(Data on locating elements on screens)
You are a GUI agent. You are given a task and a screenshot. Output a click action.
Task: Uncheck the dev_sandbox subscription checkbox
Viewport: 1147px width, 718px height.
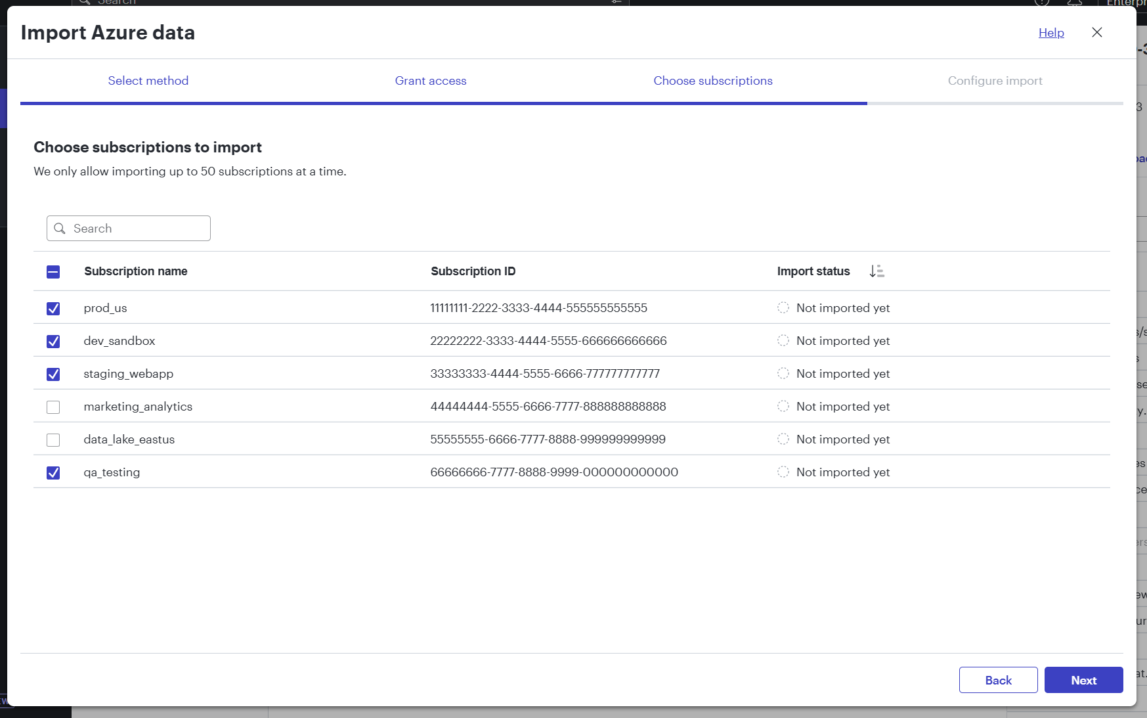point(53,342)
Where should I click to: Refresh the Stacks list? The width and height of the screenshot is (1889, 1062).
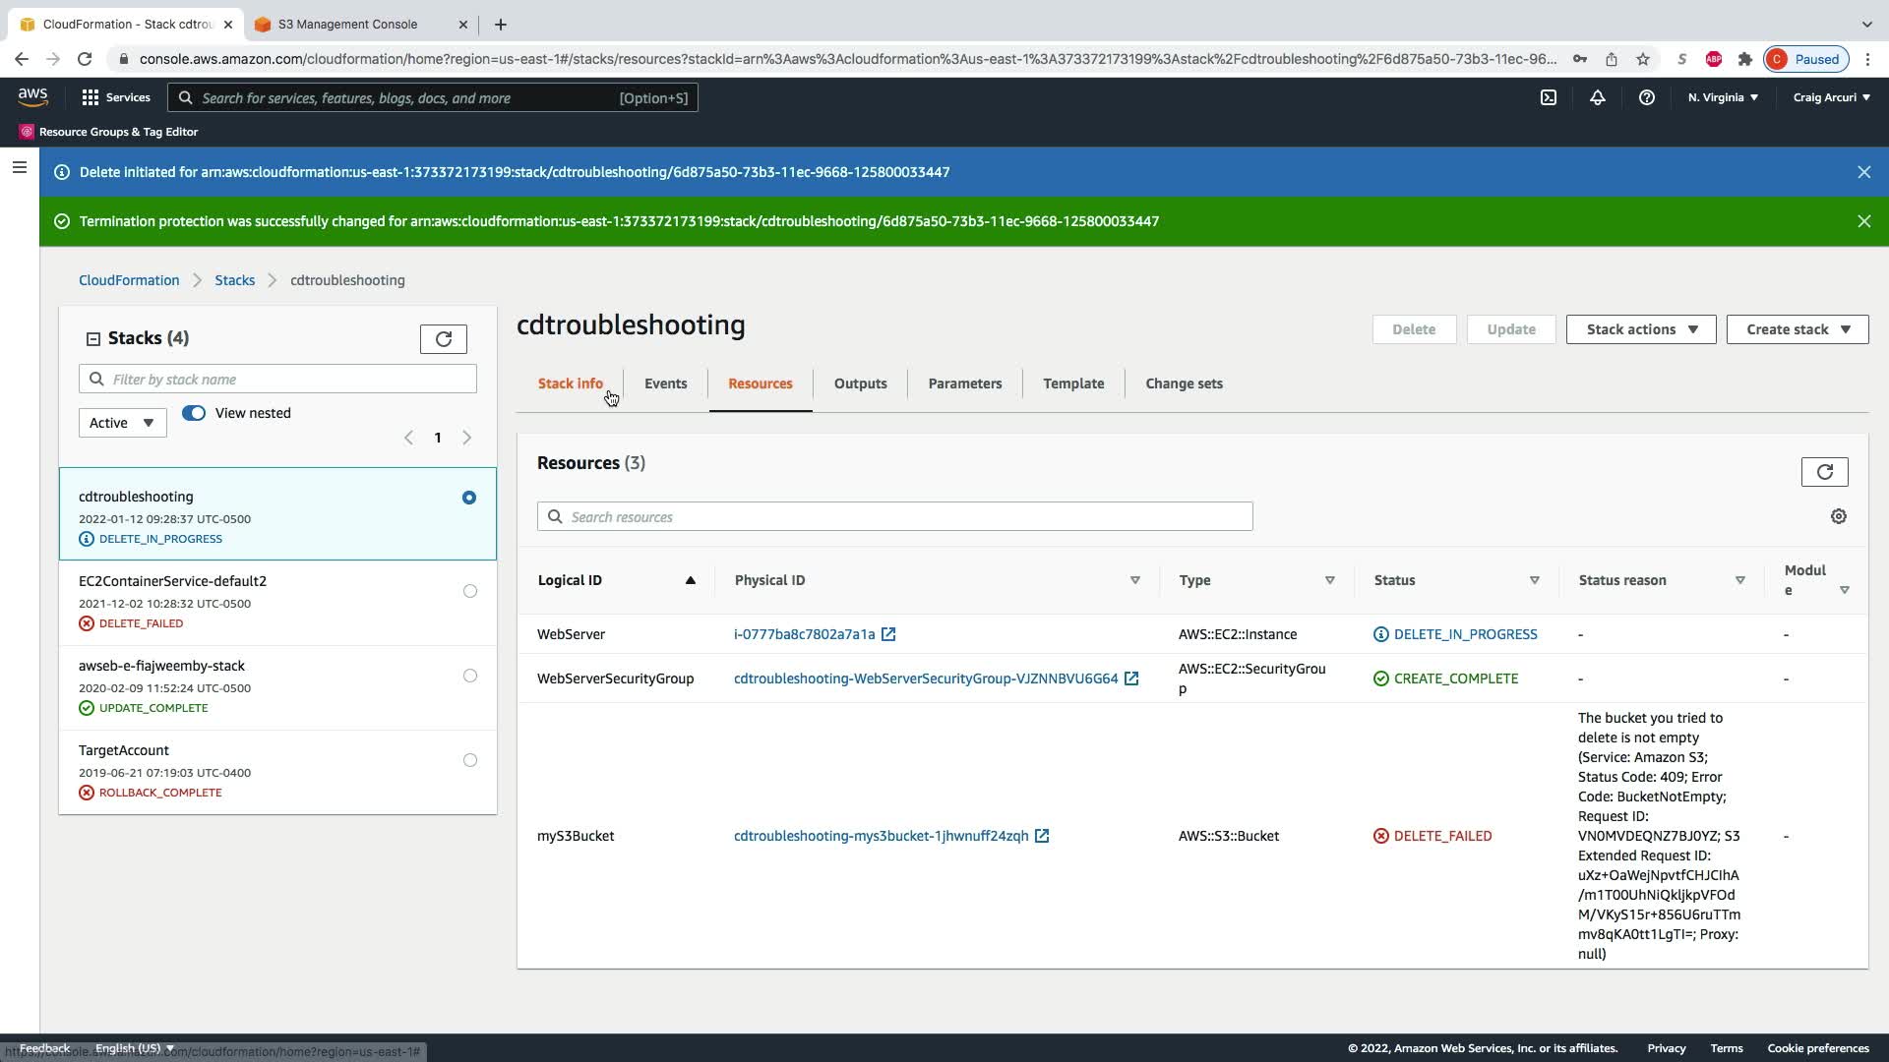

STATED GOAL:
Rewrite the data above, changing every "screenshot" to "screen capture" and leaving all else as it is. Omit the pictures from your answer.

THE COMPLETED TASK:
You are a GUI agent. You are given a task and a screen capture. Output a click action.
Task: Uncheck the dev_sandbox subscription checkbox
Viewport: 1147px width, 718px height.
point(53,342)
Where should I click to: Refresh the Stacks list? The width and height of the screen capture is (1889, 1062).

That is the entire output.